[Data for analysis Boundary: Start]
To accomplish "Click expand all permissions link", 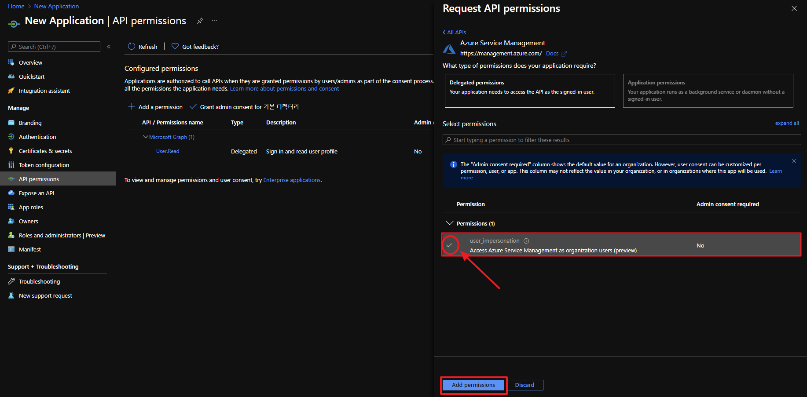I will point(787,123).
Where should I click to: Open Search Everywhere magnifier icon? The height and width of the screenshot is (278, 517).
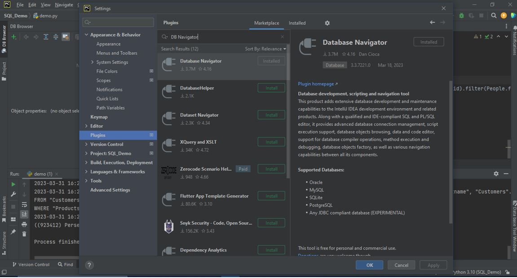pyautogui.click(x=494, y=15)

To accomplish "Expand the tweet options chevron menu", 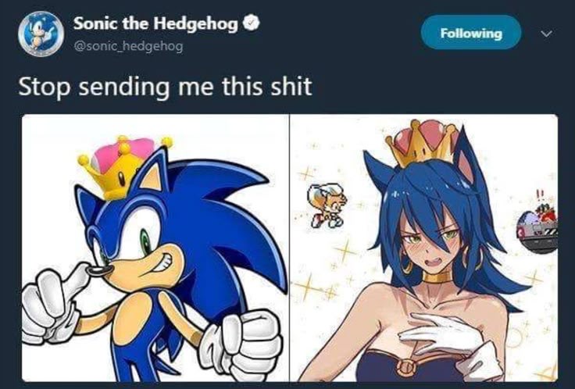I will click(546, 34).
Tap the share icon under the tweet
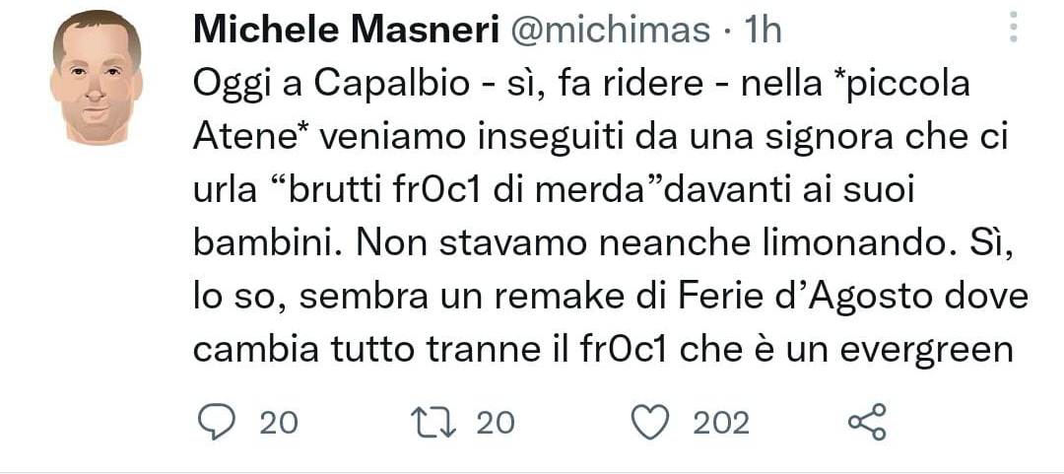Screen dimensions: 1064x474 [867, 422]
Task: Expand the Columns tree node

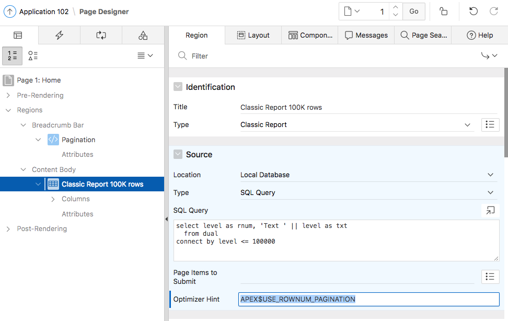Action: coord(53,199)
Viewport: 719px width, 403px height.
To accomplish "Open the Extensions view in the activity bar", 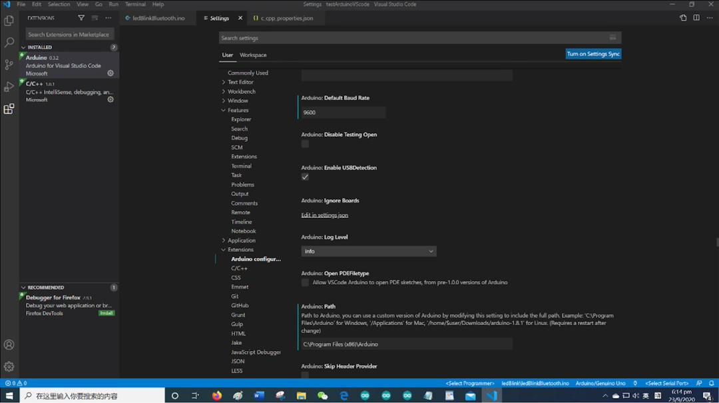I will [x=9, y=108].
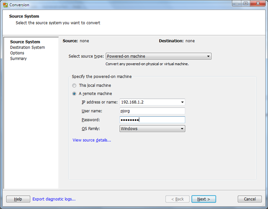Click the greyed-out Back button
Screen dimensions: 268x209
pos(177,199)
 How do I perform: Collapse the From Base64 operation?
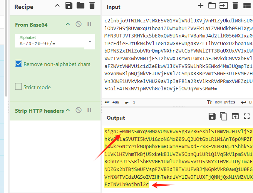click(x=68, y=24)

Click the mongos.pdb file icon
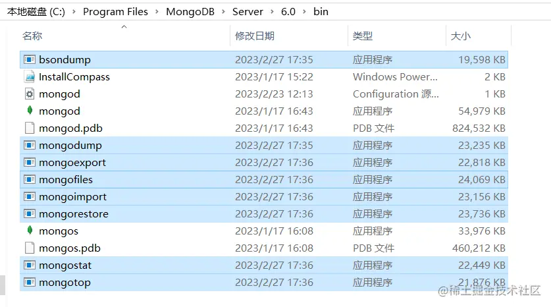29,248
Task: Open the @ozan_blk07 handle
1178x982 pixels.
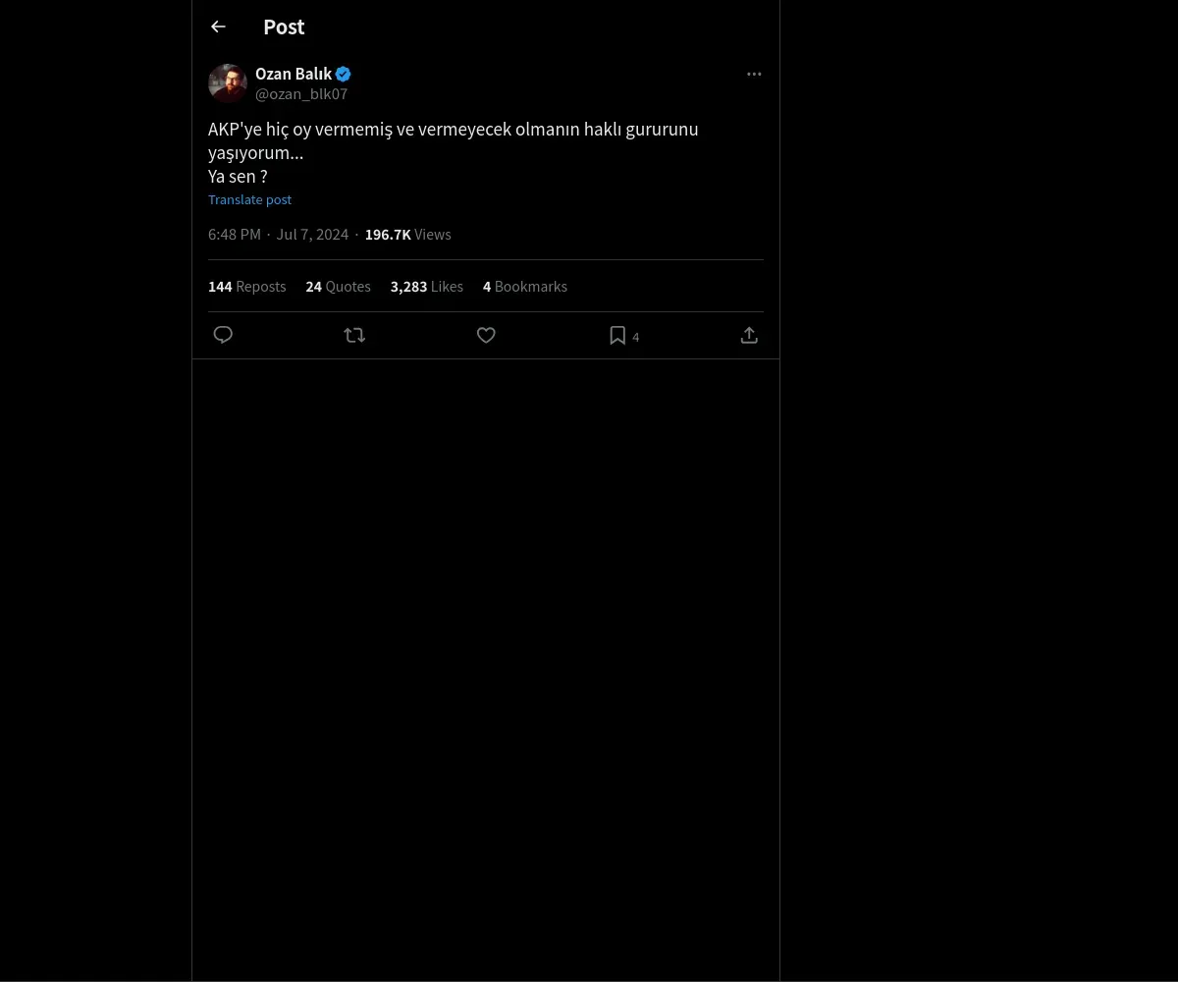Action: point(301,93)
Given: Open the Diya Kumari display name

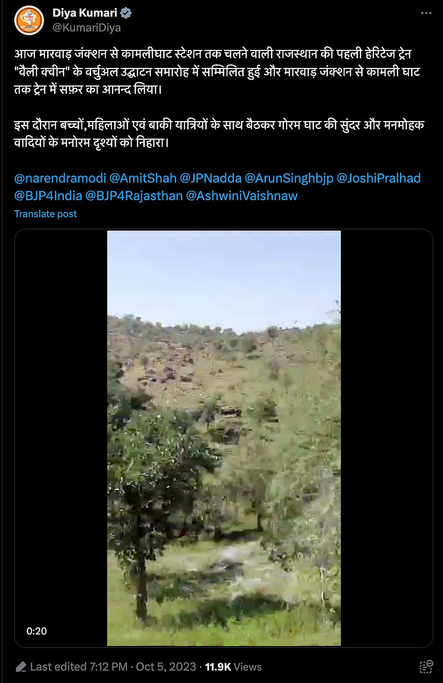Looking at the screenshot, I should tap(85, 13).
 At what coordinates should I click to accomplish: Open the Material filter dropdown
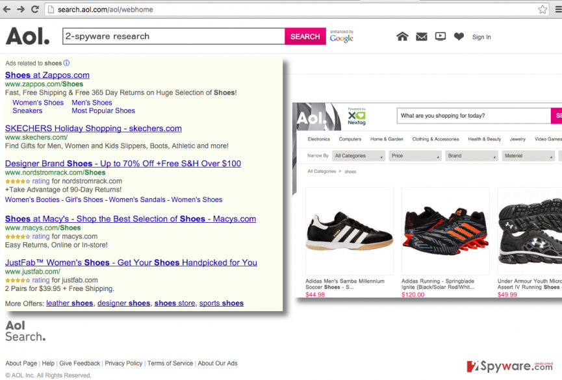coord(528,156)
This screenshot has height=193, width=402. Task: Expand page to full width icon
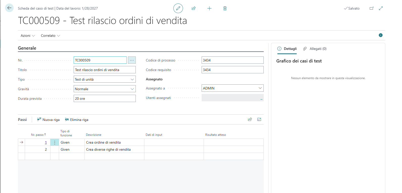click(x=381, y=8)
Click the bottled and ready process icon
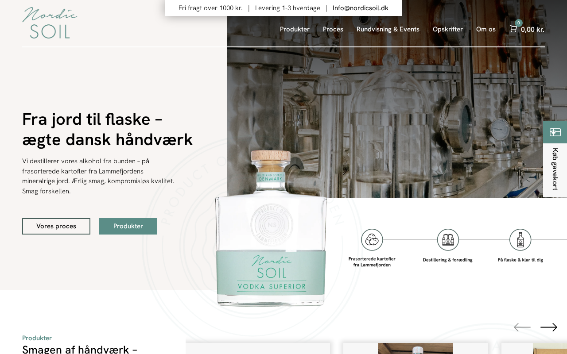Viewport: 567px width, 354px height. 520,239

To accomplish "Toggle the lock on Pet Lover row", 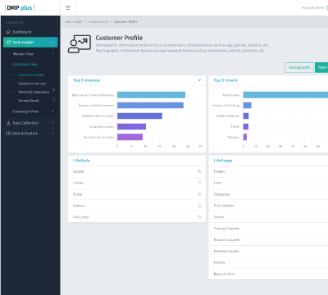I will (x=199, y=217).
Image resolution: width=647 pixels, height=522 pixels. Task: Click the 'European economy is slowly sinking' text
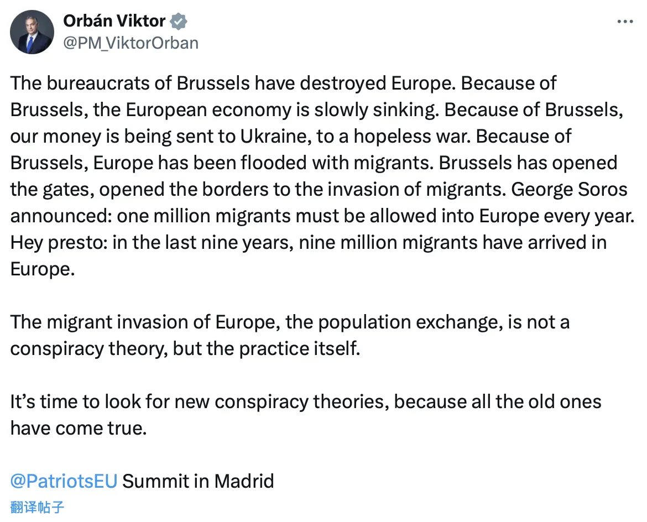click(276, 110)
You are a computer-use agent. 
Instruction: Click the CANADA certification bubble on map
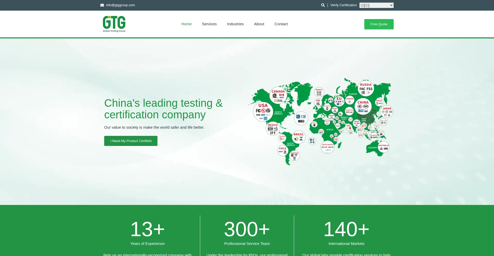click(278, 95)
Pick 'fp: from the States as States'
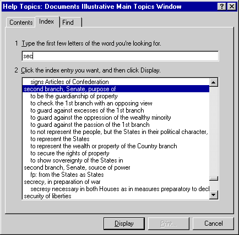Image resolution: width=239 pixels, height=235 pixels. pos(67,175)
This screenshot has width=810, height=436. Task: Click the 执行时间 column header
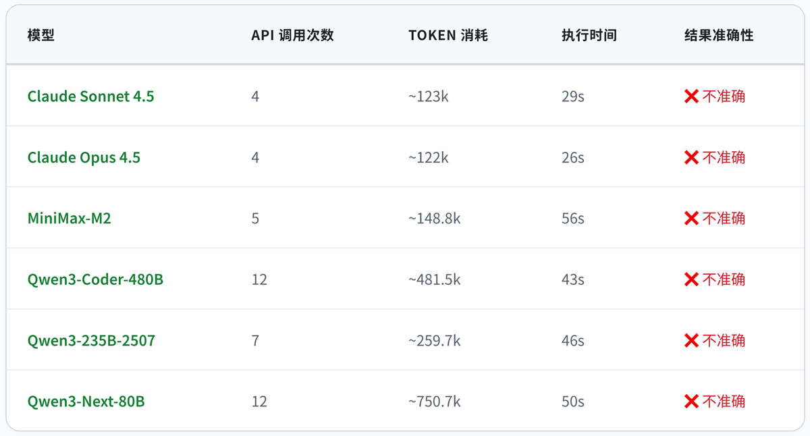589,36
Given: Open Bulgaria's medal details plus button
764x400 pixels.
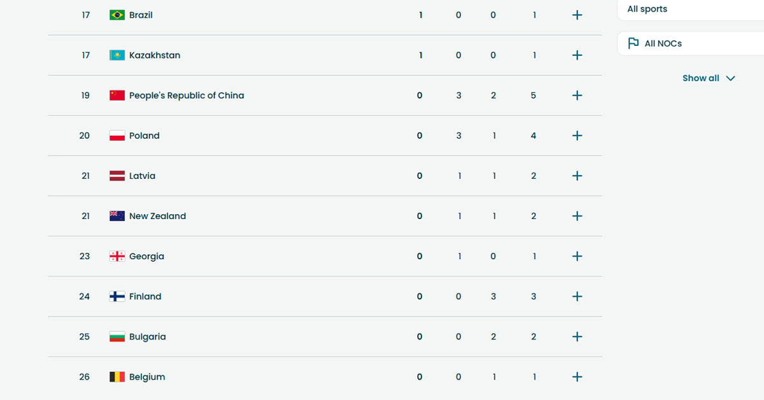Looking at the screenshot, I should point(577,336).
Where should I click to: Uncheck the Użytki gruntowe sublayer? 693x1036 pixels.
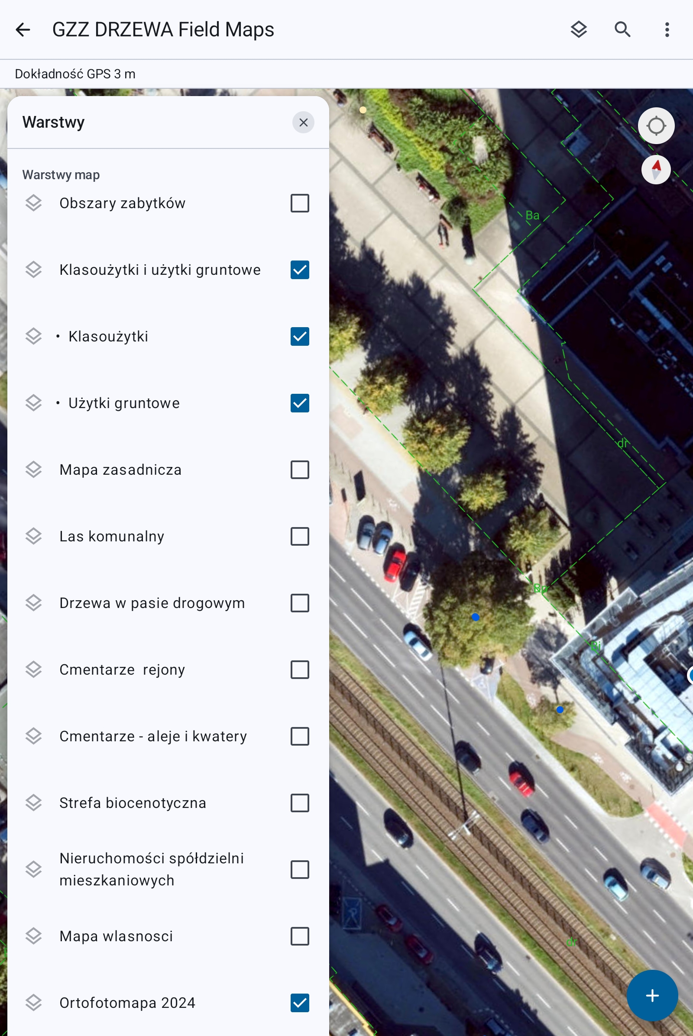[x=300, y=403]
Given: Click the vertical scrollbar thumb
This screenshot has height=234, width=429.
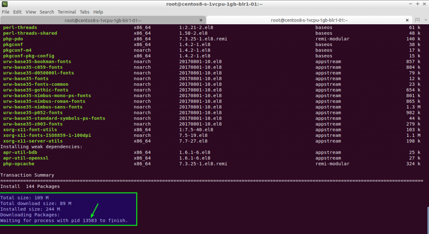Looking at the screenshot, I should [x=427, y=220].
[Data for analysis Boundary: End]
Action item:
Only exact repeats of the lines from the one containing "Where should I click to: Uncheck" through the end of the listing above are wanted here; pictures are not.

Written solution:
Where should I click to: Uncheck the Użytki gruntowe sublayer? 693x1036 pixels.
[x=300, y=403]
Given: Click the vertical scrollbar thumb
This screenshot has height=234, width=429.
Looking at the screenshot, I should [x=427, y=220].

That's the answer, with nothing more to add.